Work request: Word for word, reproduce the records that follow.

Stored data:

-*-*-

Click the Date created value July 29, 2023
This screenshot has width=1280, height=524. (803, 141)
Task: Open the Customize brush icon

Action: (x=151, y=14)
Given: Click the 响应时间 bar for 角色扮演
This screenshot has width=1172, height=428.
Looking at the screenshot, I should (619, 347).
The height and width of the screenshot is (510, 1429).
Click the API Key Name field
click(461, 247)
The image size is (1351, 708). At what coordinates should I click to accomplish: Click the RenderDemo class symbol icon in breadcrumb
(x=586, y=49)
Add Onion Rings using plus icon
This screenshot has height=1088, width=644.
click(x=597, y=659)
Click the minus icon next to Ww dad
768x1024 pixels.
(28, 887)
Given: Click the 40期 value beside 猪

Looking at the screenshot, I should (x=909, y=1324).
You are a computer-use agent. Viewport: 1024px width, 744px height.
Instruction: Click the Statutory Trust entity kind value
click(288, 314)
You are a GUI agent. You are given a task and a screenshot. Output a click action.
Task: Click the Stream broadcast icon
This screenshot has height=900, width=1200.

-*-*-

Answer:
Click the Date created value July 29, 2023
This screenshot has width=1280, height=524. (803, 141)
Task: Open the Customize brush icon

Action: (x=151, y=14)
Given: Click the 响应时间 bar for 角色扮演
This screenshot has width=1172, height=428.
Looking at the screenshot, I should (619, 347).
The height and width of the screenshot is (510, 1429).
Click the API Key Name field
click(461, 247)
The image size is (1351, 708). At what coordinates should I click to accomplish: Click the RenderDemo class symbol icon in breadcrumb
(x=586, y=49)
Add Onion Rings using plus icon
This screenshot has height=1088, width=644.
click(x=597, y=659)
Click the minus icon next to Ww dad
768x1024 pixels.
(28, 887)
Given: Click the 40期 value beside 猪

Looking at the screenshot, I should (x=909, y=1324).
You are a computer-use agent. Viewport: 1024px width, 744px height.
Instruction: Click the Statutory Trust entity kind value
click(288, 314)
You are a GUI agent. You are given a task and a screenshot. Output a click action.
Task: Click the Stream broadcast icon
This screenshot has height=900, width=1200.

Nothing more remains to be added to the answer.